:: Directions ::
With pictures excluded, copy word for word the lines in the data below from the line containing "At what coordinates" through the line containing "256x187 pixels.".
Content starts
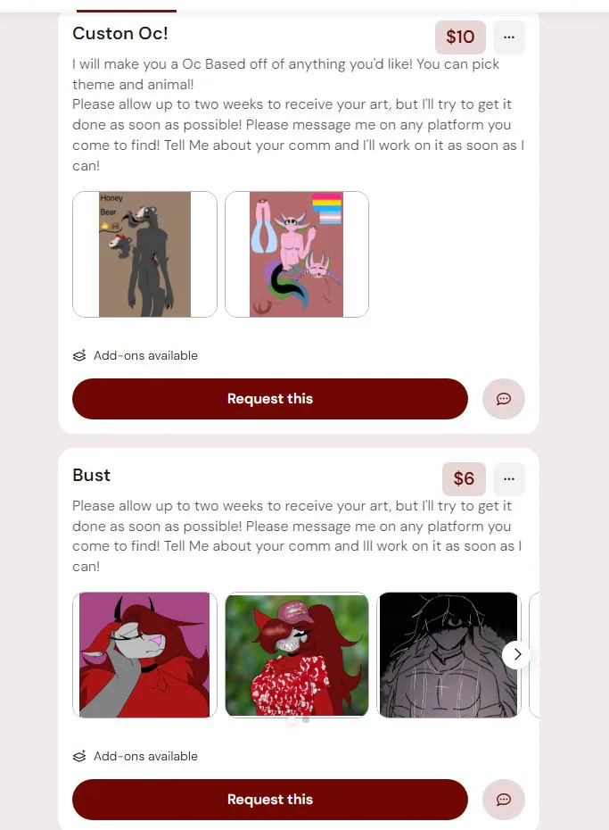Click Add-ons available text under Custon Oc!
Viewport: 609px width, 830px height.
click(146, 356)
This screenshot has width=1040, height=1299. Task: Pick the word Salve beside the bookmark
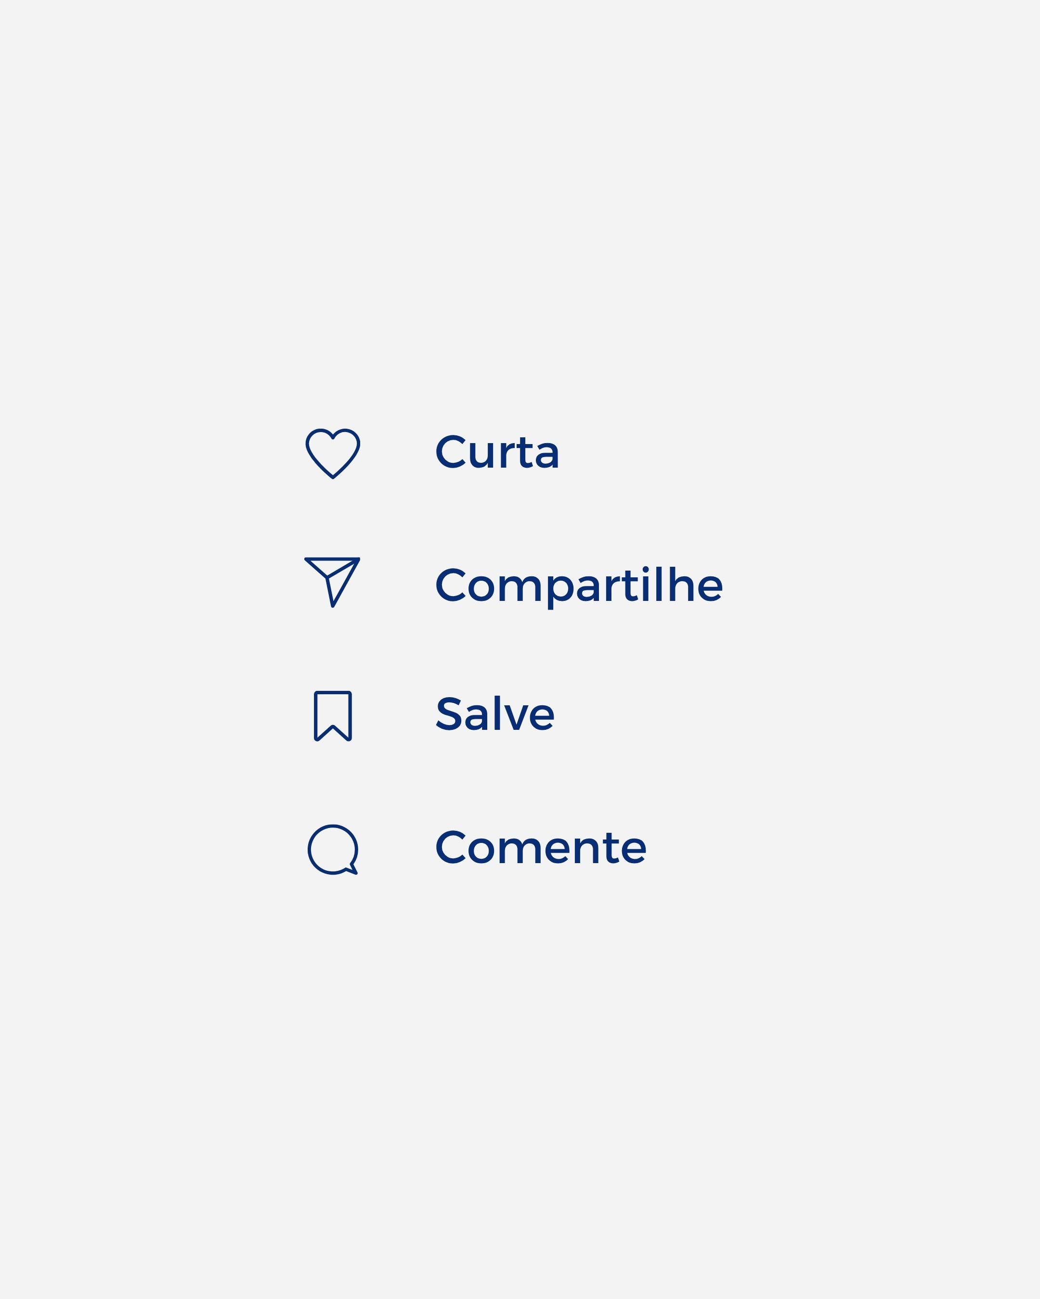point(495,715)
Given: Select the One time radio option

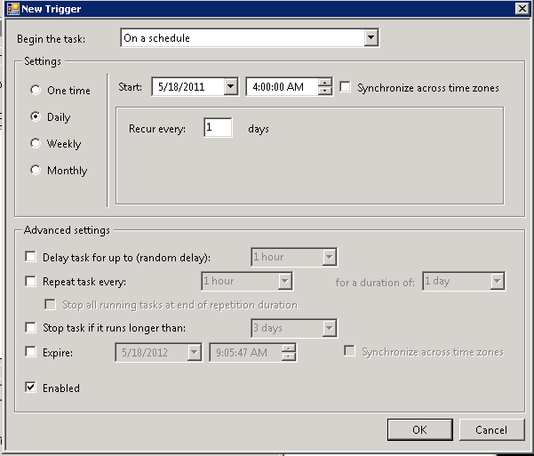Looking at the screenshot, I should tap(36, 91).
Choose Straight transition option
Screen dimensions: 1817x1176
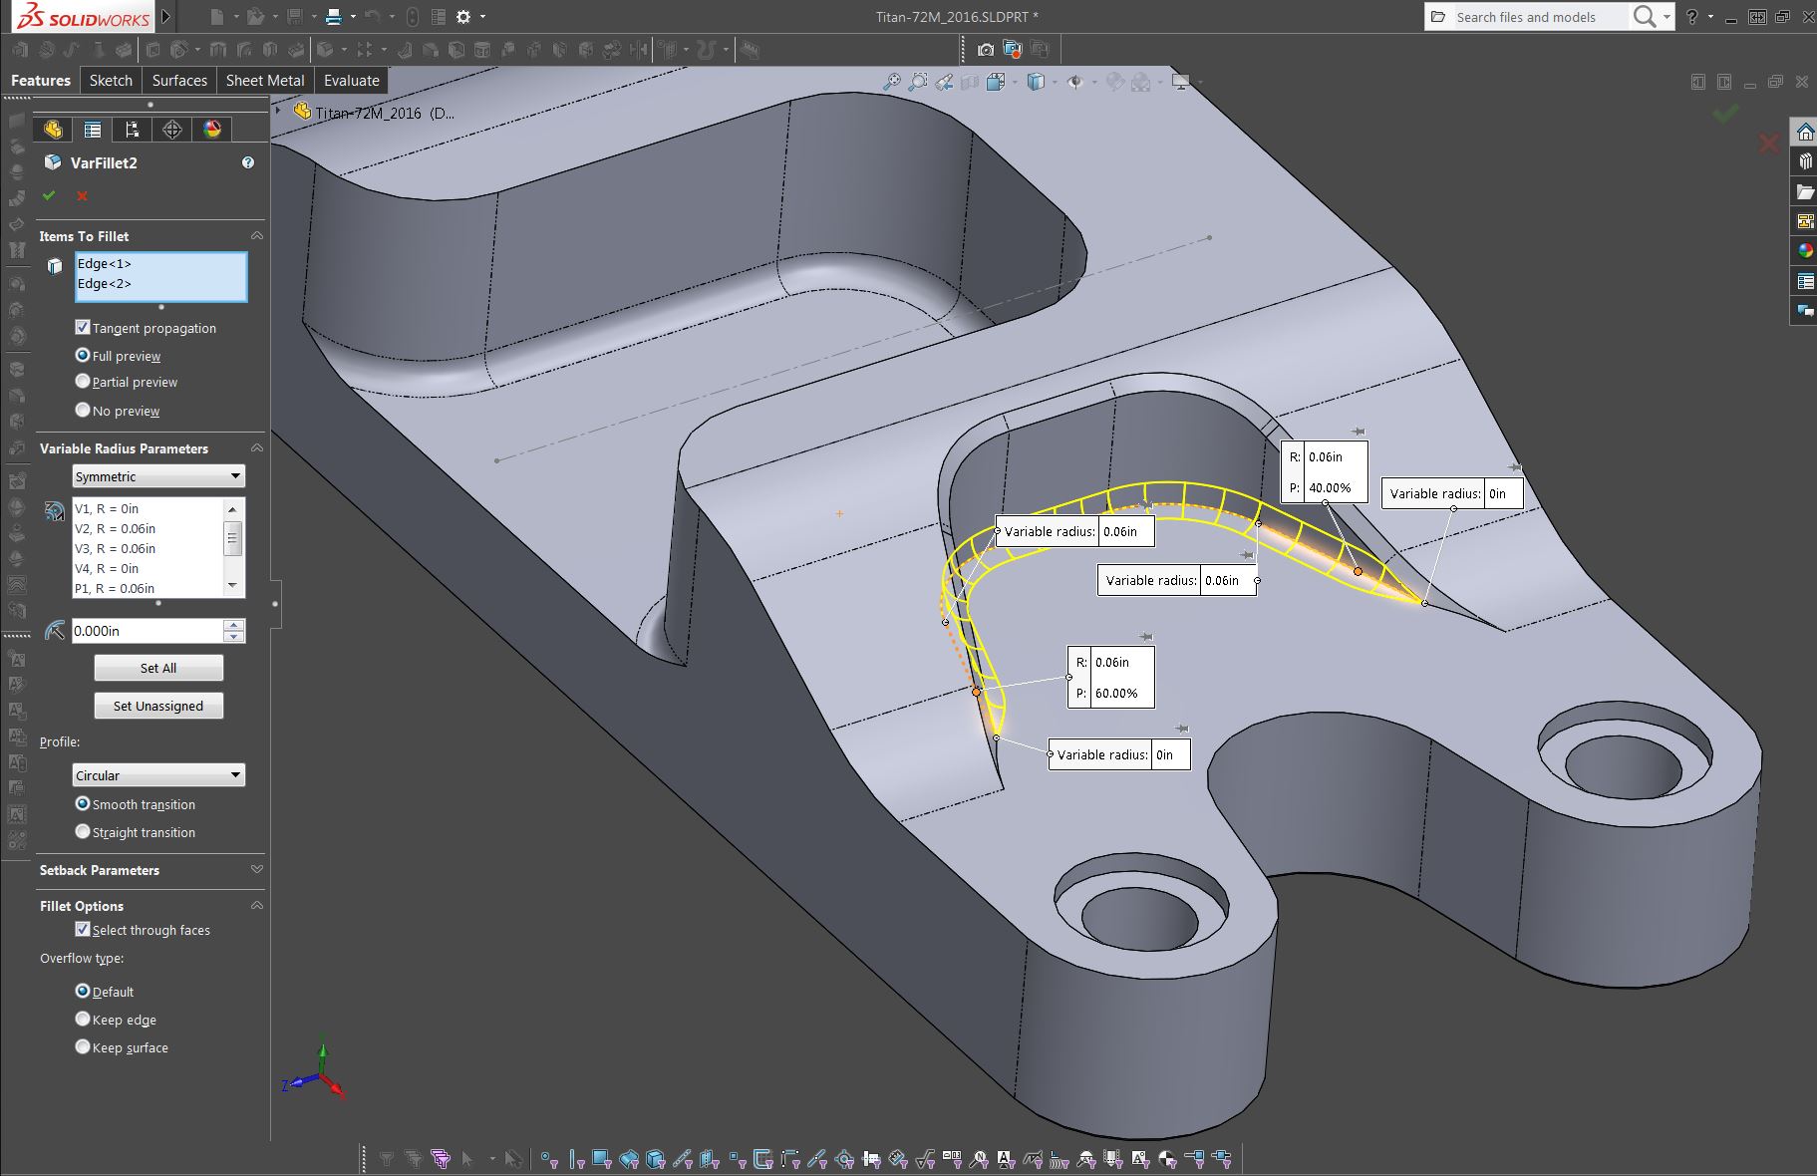tap(83, 832)
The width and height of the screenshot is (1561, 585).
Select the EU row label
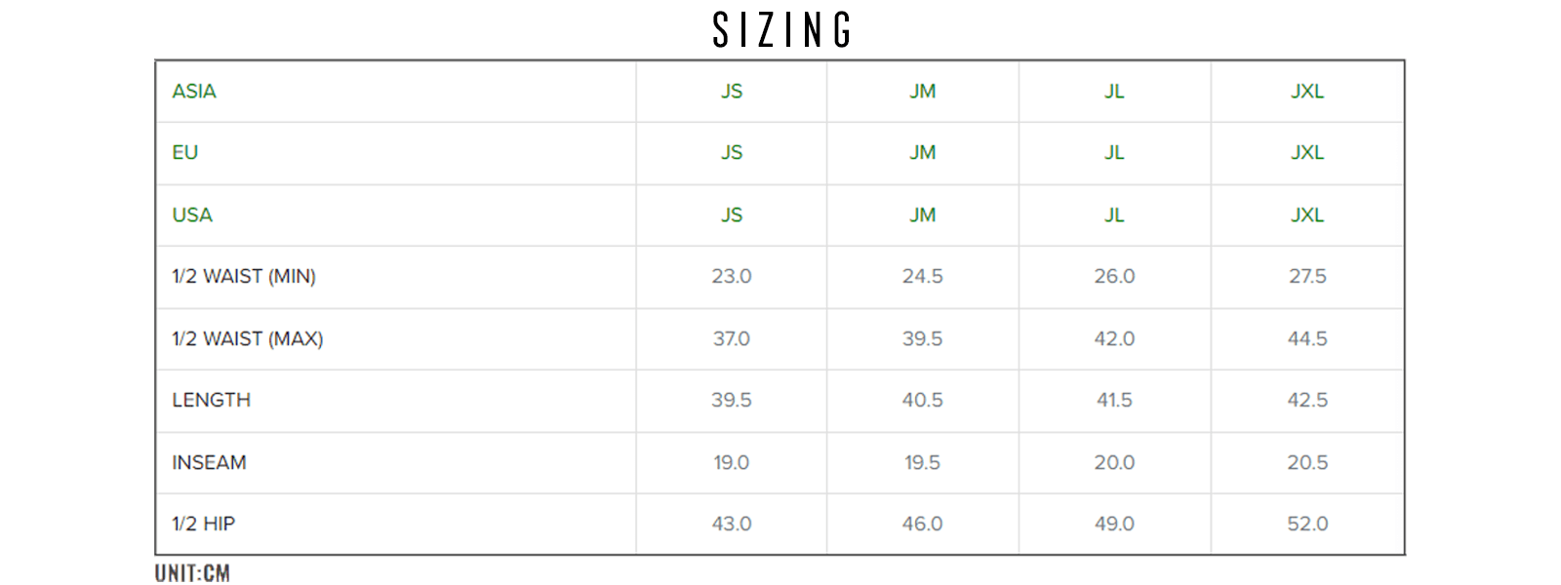coord(185,153)
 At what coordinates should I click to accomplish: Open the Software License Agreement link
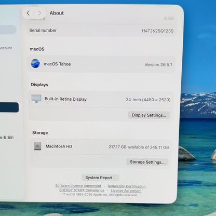coord(78,186)
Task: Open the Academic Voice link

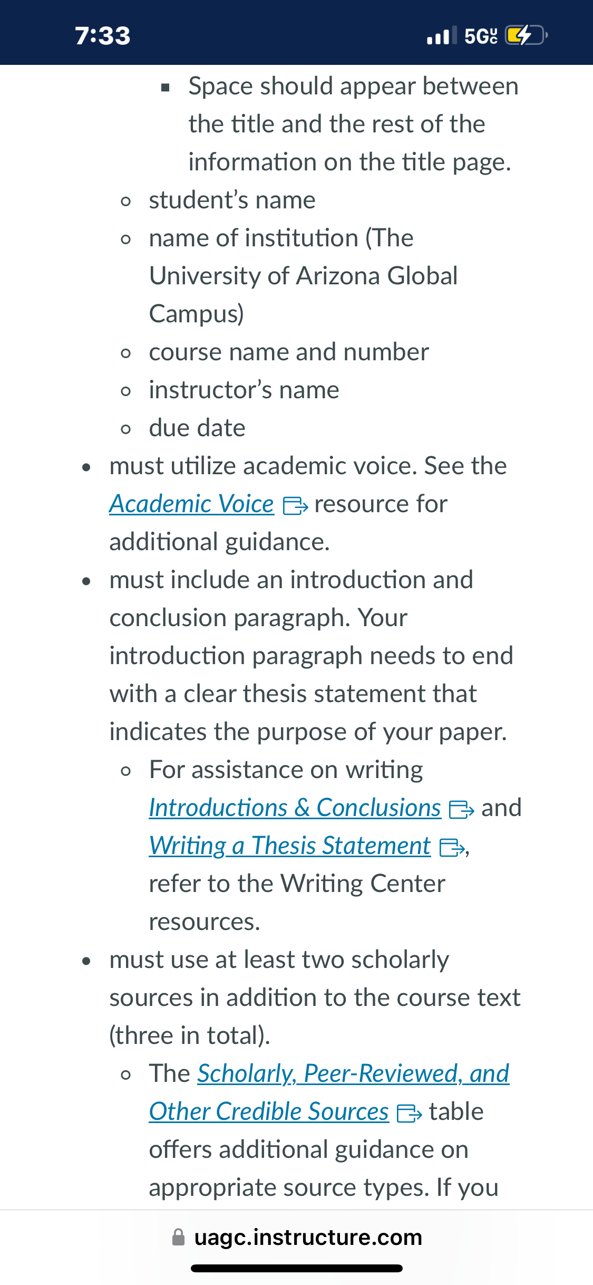Action: click(191, 504)
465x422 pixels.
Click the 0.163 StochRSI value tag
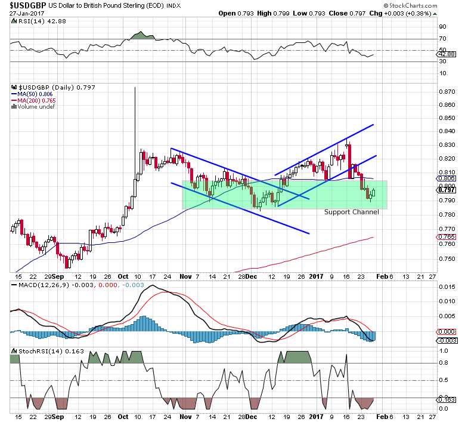click(447, 399)

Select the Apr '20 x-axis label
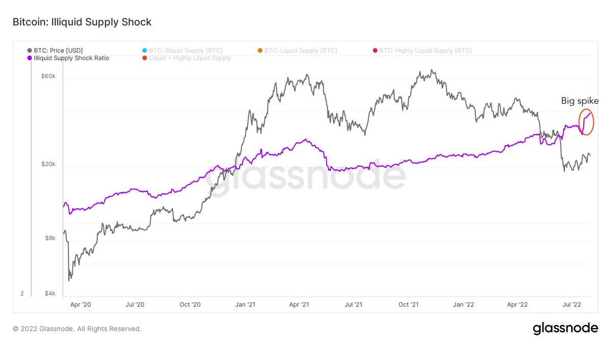pos(81,305)
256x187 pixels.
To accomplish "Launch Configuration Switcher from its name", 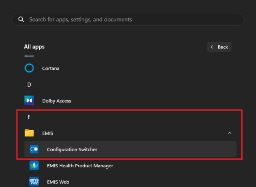I will coord(72,149).
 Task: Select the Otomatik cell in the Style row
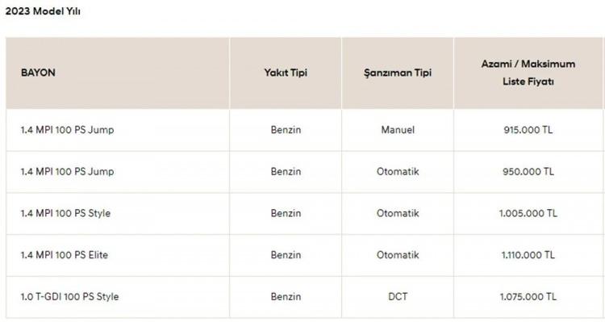tap(398, 213)
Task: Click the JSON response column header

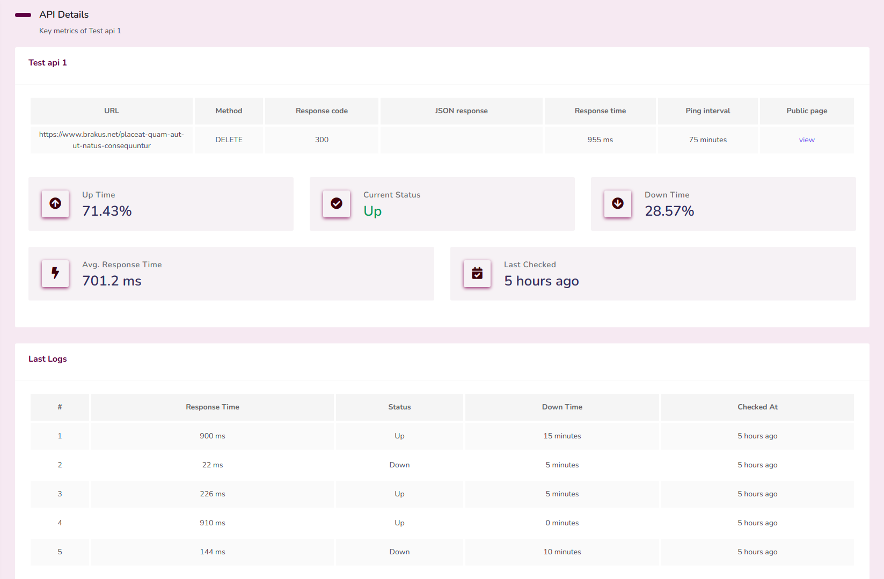Action: pos(461,111)
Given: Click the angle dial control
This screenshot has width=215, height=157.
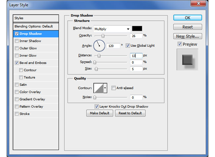Looking at the screenshot, I should point(99,46).
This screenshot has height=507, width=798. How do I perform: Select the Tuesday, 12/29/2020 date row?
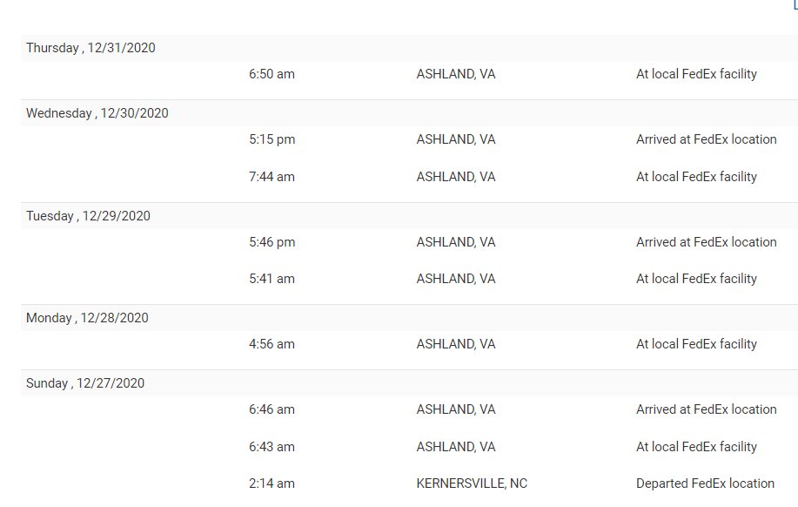88,216
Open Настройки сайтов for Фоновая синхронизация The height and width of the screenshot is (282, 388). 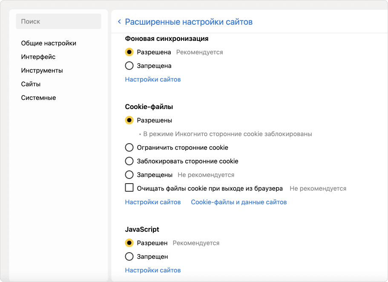[152, 79]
Content ends
:: Exercise answer ::
 At what coordinates should I click to accomplish: Open the Software License Agreement link
coord(78,186)
Task: Open the Academic Voice link

Action: click(191, 504)
465x422 pixels.
Click the 0.163 StochRSI value tag
click(447, 399)

Select the Apr '20 x-axis label
pos(81,305)
256x187 pixels.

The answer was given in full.